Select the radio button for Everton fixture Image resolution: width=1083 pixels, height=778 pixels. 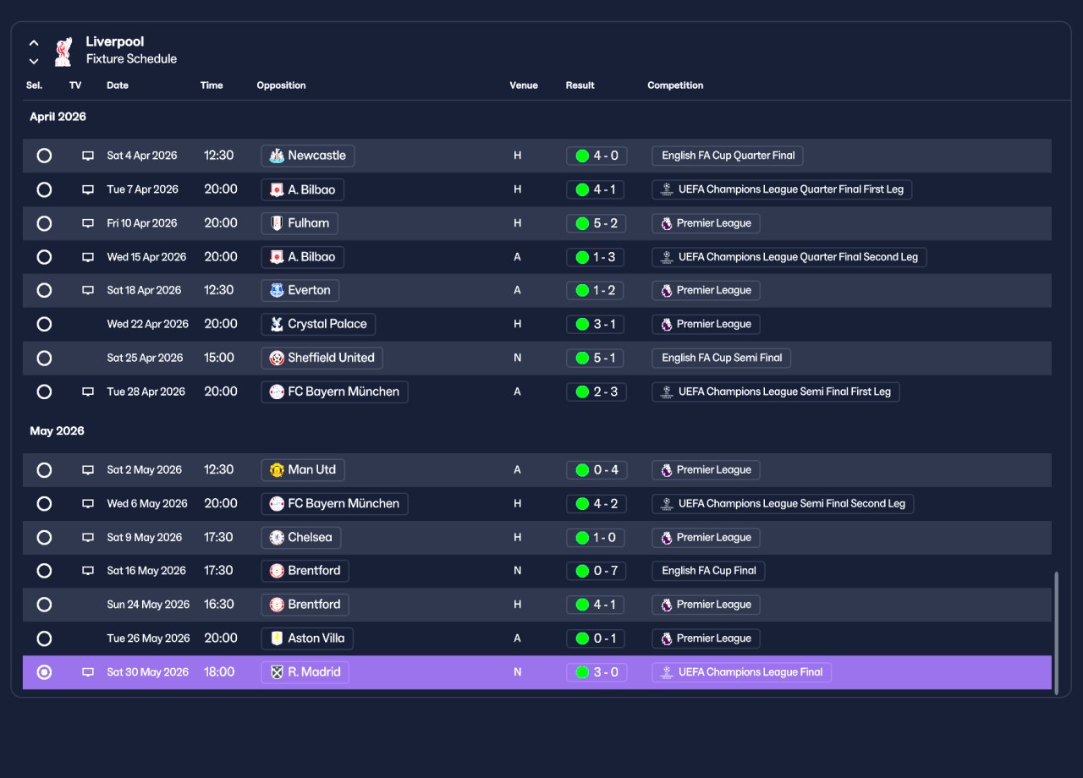pos(44,290)

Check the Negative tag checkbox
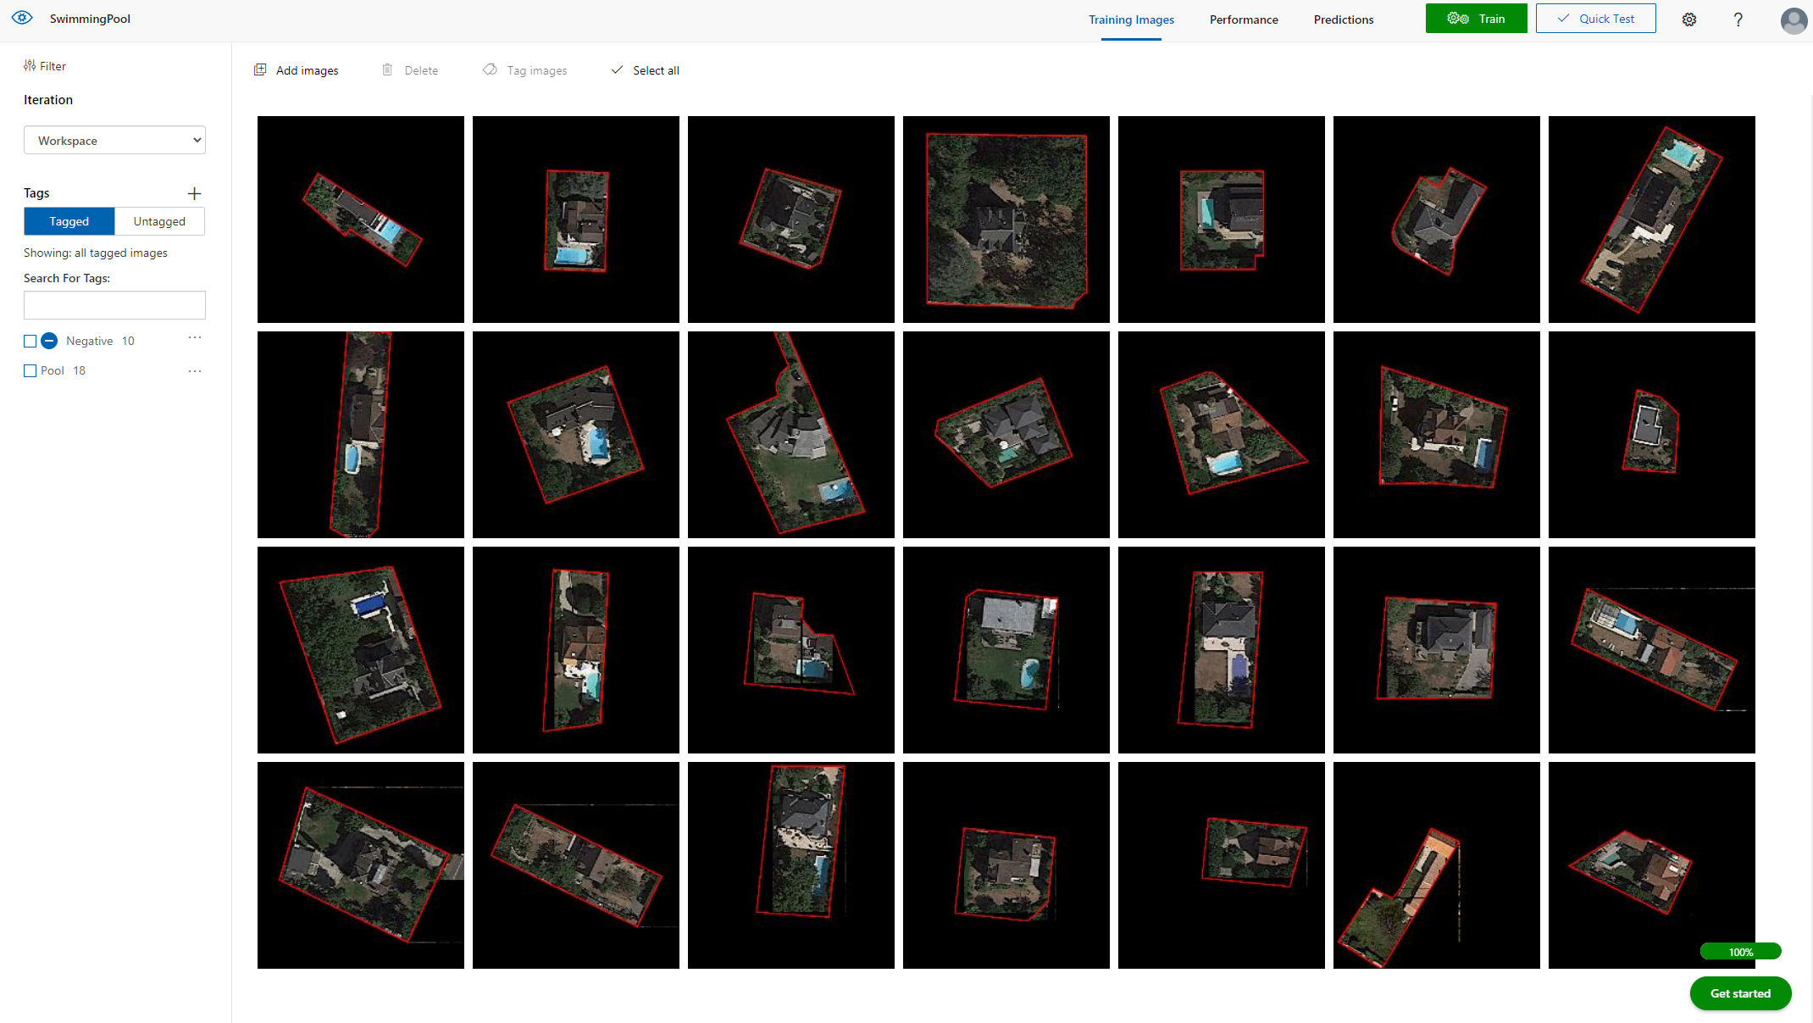(x=30, y=341)
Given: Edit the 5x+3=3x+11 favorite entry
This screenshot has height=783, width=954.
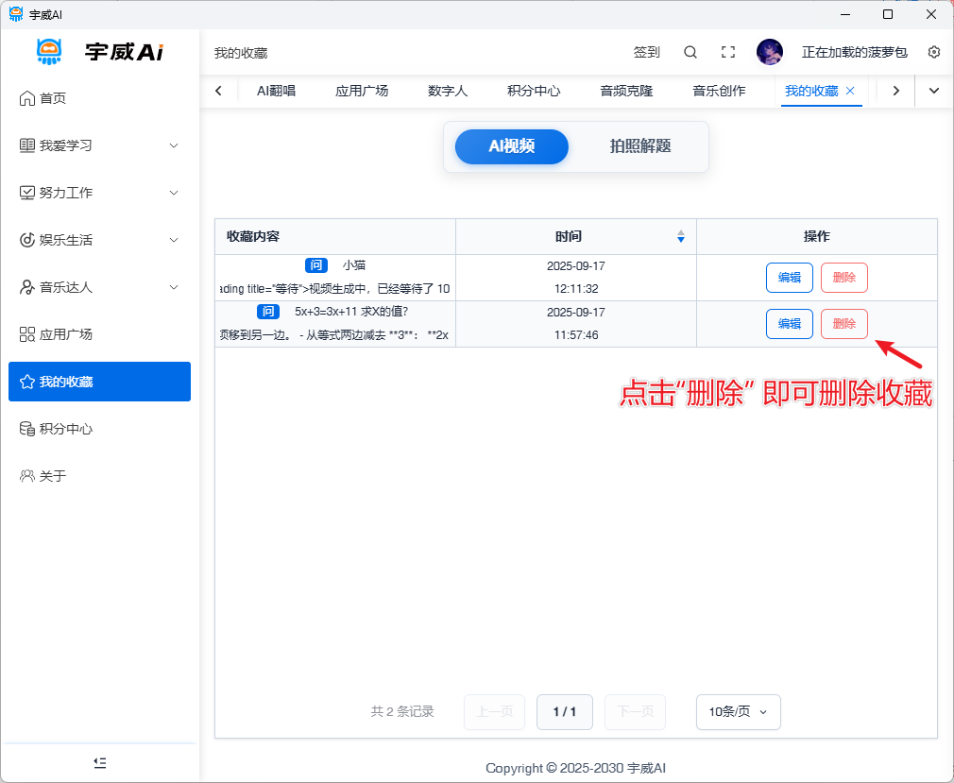Looking at the screenshot, I should coord(789,324).
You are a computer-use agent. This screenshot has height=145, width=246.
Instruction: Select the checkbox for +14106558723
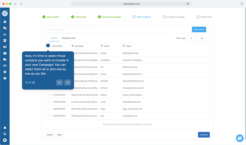coord(49,116)
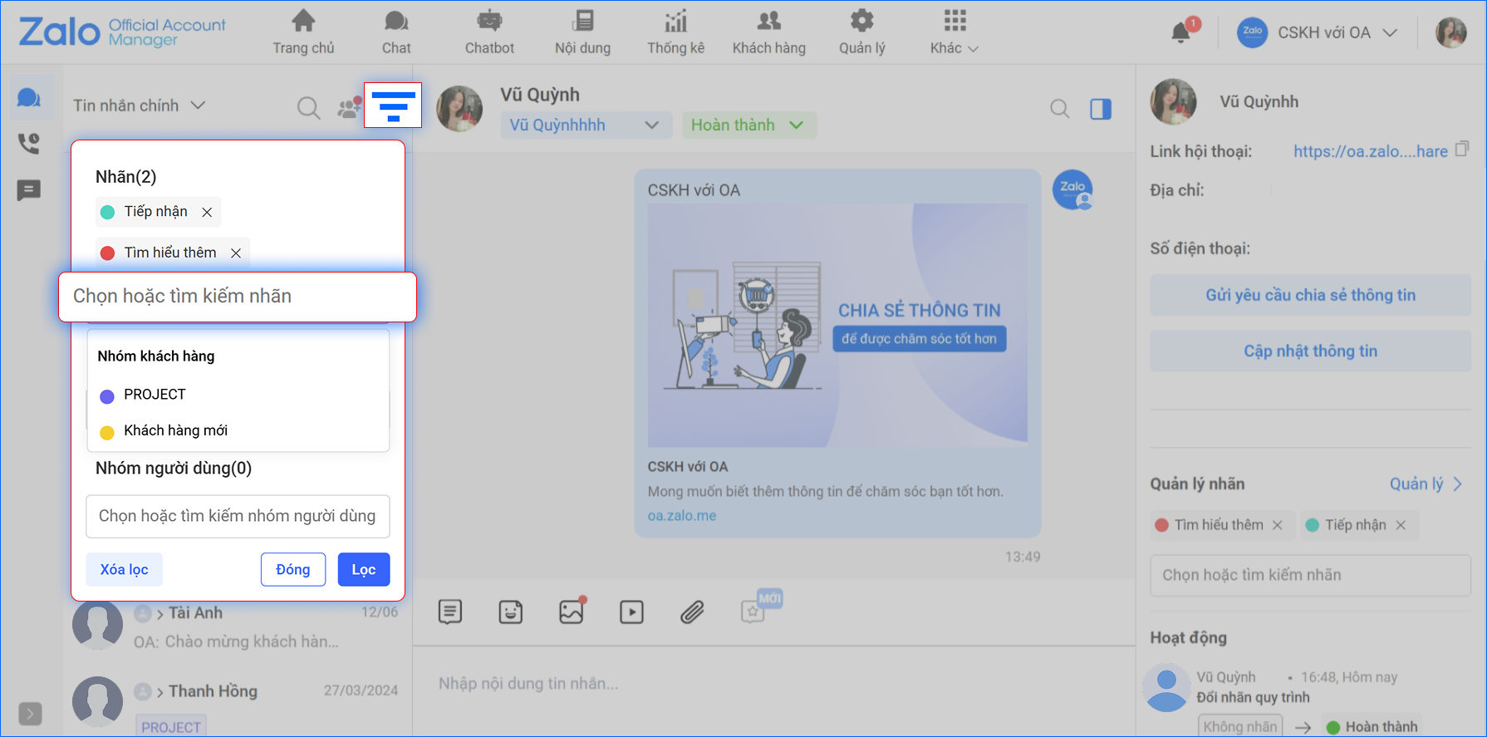Remove the Tìm hiểu thêm filter label
Screen dimensions: 1487x737
236,253
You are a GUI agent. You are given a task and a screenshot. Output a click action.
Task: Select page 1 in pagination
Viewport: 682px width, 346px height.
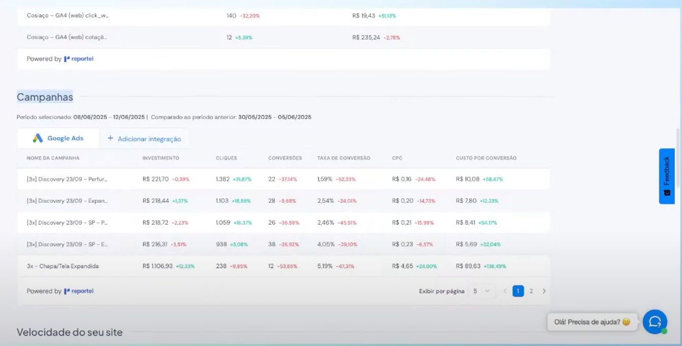pyautogui.click(x=518, y=291)
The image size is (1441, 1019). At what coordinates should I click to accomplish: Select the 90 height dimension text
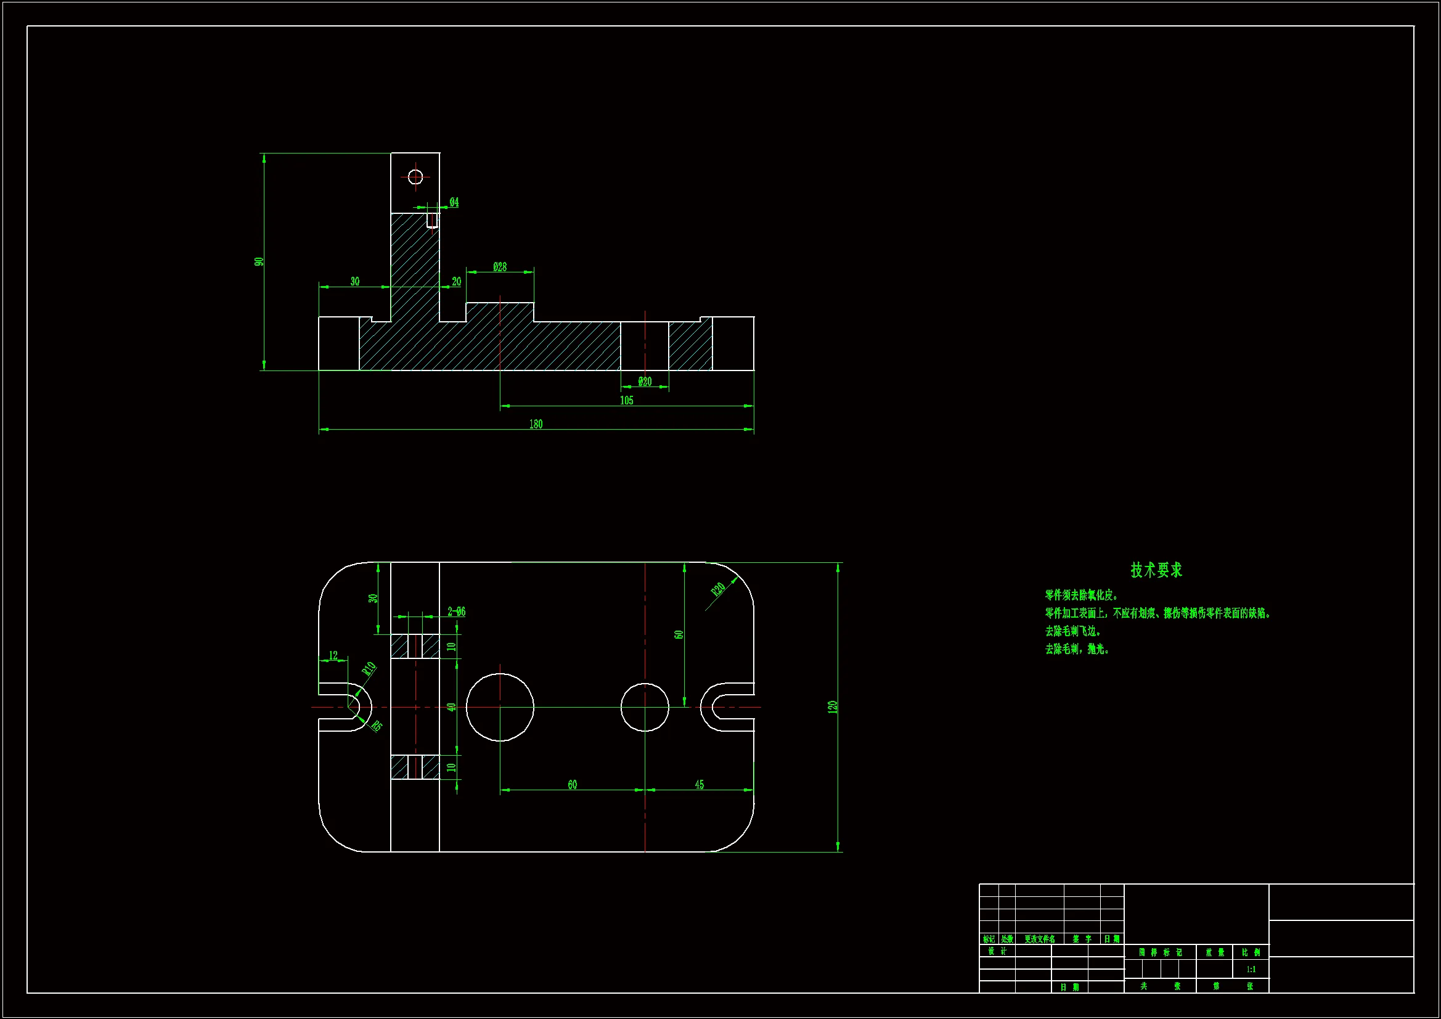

---------------

*What you will do*.
List every line of the rows above that contains the string "checkbox", matching case exactly.

*Expected output*.
Check the Negative tag checkbox
Instruction: Select the checkbox for +14106558723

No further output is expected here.